Une "task force" mise en place pour sauver ArcelorMittal Liège

"Nous n'acceptons pas la décision d'ArcelorMittal et nous sommes bien évidemment aux côtés des travailleurs", a d'emblée répété le Premier ministre. "Notre priorité, c'est de permettre la reprise de l'outil liégeois en cherchant des voies conduisant à un plan industriel", a-t-il ajouté au cours d'une brève conférence de presse au Lambermont.

Pour ce faire, outre la task force, le gouvernement s'engage à prendre contact avec l'Union européenne afin d'essayer de "mieux contrôler les importations d'entreprises hors Union européenne, en particulier de pays ne respectant pas les règles d'une concurrence loyale", a ajouté Elio Di Rupo.

"Le gouvernement fédéral va également se pencher sur une modification de la loi Renault qui permettrait la poursuite de l'activité le temps qu'une autre entreprise se manifeste pour reprendre l'outil", a encore indiqué le Premier ministre.

"La réunion s'est déroulée dans un climat relativement serein.
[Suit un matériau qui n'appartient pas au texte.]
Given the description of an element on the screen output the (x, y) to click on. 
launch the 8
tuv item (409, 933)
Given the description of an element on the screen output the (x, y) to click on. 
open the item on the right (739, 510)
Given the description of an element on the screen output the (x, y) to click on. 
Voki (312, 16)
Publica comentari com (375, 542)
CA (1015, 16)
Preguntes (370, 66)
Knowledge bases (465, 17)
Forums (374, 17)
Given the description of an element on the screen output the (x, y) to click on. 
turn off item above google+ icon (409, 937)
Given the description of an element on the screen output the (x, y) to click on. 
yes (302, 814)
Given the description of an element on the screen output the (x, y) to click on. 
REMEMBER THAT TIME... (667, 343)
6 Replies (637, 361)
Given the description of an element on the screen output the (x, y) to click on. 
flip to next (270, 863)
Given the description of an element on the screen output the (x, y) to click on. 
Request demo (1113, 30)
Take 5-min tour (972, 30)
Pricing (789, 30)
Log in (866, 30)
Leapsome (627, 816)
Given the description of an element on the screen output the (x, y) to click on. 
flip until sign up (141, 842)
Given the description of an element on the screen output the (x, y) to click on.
Les politiques nous soutiennent dans notre combat qui est de ne pas accepter la décision de Mittal", a déclaré devant des travailleurs venus manifester à Bruxelles, Jean-Luc Rader, secrétaire régional FGTB Métal, en référence à la décision du groupe ArcelorMittal de mettre à l'arrêt sept lignes de la phase à froid liégeoise.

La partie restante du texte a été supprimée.